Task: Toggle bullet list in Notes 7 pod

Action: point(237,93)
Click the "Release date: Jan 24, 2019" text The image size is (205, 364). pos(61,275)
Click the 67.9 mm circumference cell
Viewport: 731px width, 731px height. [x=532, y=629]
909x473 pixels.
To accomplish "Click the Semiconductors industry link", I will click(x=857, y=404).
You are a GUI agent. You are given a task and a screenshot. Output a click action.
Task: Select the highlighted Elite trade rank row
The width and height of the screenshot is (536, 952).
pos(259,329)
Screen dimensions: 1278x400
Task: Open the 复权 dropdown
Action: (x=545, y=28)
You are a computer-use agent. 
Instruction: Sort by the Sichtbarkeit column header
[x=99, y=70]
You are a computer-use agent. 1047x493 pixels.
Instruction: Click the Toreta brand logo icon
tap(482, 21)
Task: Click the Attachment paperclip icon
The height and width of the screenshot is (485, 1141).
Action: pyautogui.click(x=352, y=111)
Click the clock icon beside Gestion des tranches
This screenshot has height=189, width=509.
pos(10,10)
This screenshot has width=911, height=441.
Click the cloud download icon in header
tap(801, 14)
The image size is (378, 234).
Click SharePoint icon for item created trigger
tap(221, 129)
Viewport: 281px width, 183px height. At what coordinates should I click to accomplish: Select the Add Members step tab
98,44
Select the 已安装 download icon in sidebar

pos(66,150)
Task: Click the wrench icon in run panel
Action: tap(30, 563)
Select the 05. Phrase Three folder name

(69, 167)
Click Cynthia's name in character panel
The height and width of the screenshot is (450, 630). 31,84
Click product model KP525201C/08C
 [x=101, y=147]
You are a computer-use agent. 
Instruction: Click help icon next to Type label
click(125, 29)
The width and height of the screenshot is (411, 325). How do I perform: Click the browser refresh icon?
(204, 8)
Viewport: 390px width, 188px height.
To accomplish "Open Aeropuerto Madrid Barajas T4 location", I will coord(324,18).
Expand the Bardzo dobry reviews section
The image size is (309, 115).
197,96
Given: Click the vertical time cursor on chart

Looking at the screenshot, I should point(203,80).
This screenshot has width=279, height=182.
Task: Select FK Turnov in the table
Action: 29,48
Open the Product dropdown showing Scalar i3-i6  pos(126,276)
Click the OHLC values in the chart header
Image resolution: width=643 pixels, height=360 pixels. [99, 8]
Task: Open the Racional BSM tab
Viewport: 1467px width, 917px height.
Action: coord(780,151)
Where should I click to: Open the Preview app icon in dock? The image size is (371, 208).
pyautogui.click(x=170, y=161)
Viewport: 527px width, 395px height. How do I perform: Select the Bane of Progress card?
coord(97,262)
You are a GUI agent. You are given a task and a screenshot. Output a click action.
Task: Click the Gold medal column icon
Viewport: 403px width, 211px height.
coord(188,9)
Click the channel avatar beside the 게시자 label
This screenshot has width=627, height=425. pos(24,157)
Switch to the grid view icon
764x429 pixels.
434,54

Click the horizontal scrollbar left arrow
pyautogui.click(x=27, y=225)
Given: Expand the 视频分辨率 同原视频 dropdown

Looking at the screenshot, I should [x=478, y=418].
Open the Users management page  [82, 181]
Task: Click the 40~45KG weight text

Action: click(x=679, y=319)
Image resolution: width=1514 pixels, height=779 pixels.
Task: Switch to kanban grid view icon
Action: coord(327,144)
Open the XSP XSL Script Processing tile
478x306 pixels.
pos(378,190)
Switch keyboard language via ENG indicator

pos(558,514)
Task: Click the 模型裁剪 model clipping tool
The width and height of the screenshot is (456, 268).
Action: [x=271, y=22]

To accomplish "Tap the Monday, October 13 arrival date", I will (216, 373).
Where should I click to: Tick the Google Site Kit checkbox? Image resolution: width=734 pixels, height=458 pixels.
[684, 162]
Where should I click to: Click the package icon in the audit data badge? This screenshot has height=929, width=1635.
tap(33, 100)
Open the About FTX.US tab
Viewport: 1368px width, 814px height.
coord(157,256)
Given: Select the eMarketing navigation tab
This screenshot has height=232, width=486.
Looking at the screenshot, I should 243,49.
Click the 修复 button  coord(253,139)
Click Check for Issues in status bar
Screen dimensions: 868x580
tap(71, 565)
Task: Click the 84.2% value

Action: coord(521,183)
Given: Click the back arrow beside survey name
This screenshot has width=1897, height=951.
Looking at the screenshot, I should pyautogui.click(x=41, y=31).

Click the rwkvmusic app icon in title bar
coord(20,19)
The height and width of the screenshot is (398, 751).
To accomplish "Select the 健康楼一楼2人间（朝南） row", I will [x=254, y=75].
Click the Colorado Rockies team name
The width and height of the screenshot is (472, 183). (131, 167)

▬▬▬▬▬▬

# WHAT IS NEEDED:
Retype the entries word for word.

# WRITTEN REPLY:
Task: Toggle bullet list in Notes 7 pod

Action: point(237,93)
Click the "Release date: Jan 24, 2019" text The image size is (205, 364). pos(61,275)
Click the 67.9 mm circumference cell
Viewport: 731px width, 731px height. [x=532, y=629]
909x473 pixels.
To accomplish "Click the Semiconductors industry link", I will click(x=857, y=404).
You are a GUI agent. You are given a task and a screenshot. Output a click action.
Task: Select the highlighted Elite trade rank row
The width and height of the screenshot is (536, 952).
pos(259,329)
Screen dimensions: 1278x400
Task: Open the 复权 dropdown
Action: (x=545, y=28)
You are a computer-use agent. 
Instruction: Sort by the Sichtbarkeit column header
[x=99, y=70]
You are a computer-use agent. 1047x493 pixels.
Instruction: Click the Toreta brand logo icon
tap(482, 21)
Task: Click the Attachment paperclip icon
The height and width of the screenshot is (485, 1141).
Action: pyautogui.click(x=352, y=111)
Click the clock icon beside Gestion des tranches
This screenshot has height=189, width=509.
pos(10,10)
This screenshot has width=911, height=441.
Click the cloud download icon in header
tap(801, 14)
The image size is (378, 234).
Click SharePoint icon for item created trigger
tap(221, 129)
Viewport: 281px width, 183px height. At what coordinates should I click to accomplish: Select the Add Members step tab
98,44
Select the 已安装 download icon in sidebar

pos(66,150)
Task: Click the wrench icon in run panel
Action: tap(30, 563)
Select the 05. Phrase Three folder name

(69, 167)
Click Cynthia's name in character panel
The height and width of the screenshot is (450, 630). 31,84
Click product model KP525201C/08C
 [x=101, y=147]
You are a computer-use agent. 
Instruction: Click help icon next to Type label
click(125, 29)
The width and height of the screenshot is (411, 325). How do I perform: Click the browser refresh icon?
(204, 8)
Viewport: 390px width, 188px height.
To accomplish "Open Aeropuerto Madrid Barajas T4 location", I will coord(324,18).
Expand the Bardzo dobry reviews section
The image size is (309, 115).
197,96
Given: Click the vertical time cursor on chart

Looking at the screenshot, I should point(203,80).
This screenshot has width=279, height=182.
Task: Select FK Turnov in the table
Action: 29,48
Open the Product dropdown showing Scalar i3-i6  pos(126,276)
Click the OHLC values in the chart header
Image resolution: width=643 pixels, height=360 pixels. [99, 8]
Task: Open the Racional BSM tab
Viewport: 1467px width, 917px height.
Action: coord(780,151)
Where should I click to: Open the Preview app icon in dock? The image size is (371, 208).
pyautogui.click(x=170, y=161)
Viewport: 527px width, 395px height. How do I perform: Select the Bane of Progress card?
coord(97,262)
You are a GUI agent. You are given a task and a screenshot. Output a click action.
Task: Click the Gold medal column icon
Viewport: 403px width, 211px height.
coord(188,9)
Click the channel avatar beside the 게시자 label
This screenshot has width=627, height=425. pos(24,157)
Switch to the grid view icon
764x429 pixels.
434,54

Click the horizontal scrollbar left arrow
pyautogui.click(x=27, y=225)
Given: Expand the 视频分辨率 同原视频 dropdown

Looking at the screenshot, I should [x=478, y=418].
Open the Users management page  [82, 181]
Task: Click the 40~45KG weight text

Action: click(x=679, y=319)
Image resolution: width=1514 pixels, height=779 pixels.
Task: Switch to kanban grid view icon
Action: coord(327,144)
Open the XSP XSL Script Processing tile
478x306 pixels.
pos(378,190)
Switch keyboard language via ENG indicator

pos(558,514)
Task: Click the 模型裁剪 model clipping tool
The width and height of the screenshot is (456, 268).
Action: [x=271, y=22]

To accomplish "Tap the Monday, October 13 arrival date", I will (216, 373).
Where should I click to: Tick the Google Site Kit checkbox? Image resolution: width=734 pixels, height=458 pixels.
[684, 162]
Where should I click to: Click the package icon in the audit data badge? This screenshot has height=929, width=1635.
tap(33, 100)
Open the About FTX.US tab
Viewport: 1368px width, 814px height.
coord(157,256)
Given: Select the eMarketing navigation tab
This screenshot has height=232, width=486.
Looking at the screenshot, I should 243,49.
Click the 修复 button  coord(253,139)
Click Check for Issues in status bar
Screen dimensions: 868x580
tap(71, 565)
Task: Click the 84.2% value

Action: coord(521,183)
Given: Click the back arrow beside survey name
This screenshot has width=1897, height=951.
Looking at the screenshot, I should pyautogui.click(x=41, y=31).

Click the rwkvmusic app icon in title bar
coord(20,19)
The height and width of the screenshot is (398, 751).
To accomplish "Select the 健康楼一楼2人间（朝南） row", I will [x=254, y=75].
Click the Colorado Rockies team name
The width and height of the screenshot is (472, 183). (131, 167)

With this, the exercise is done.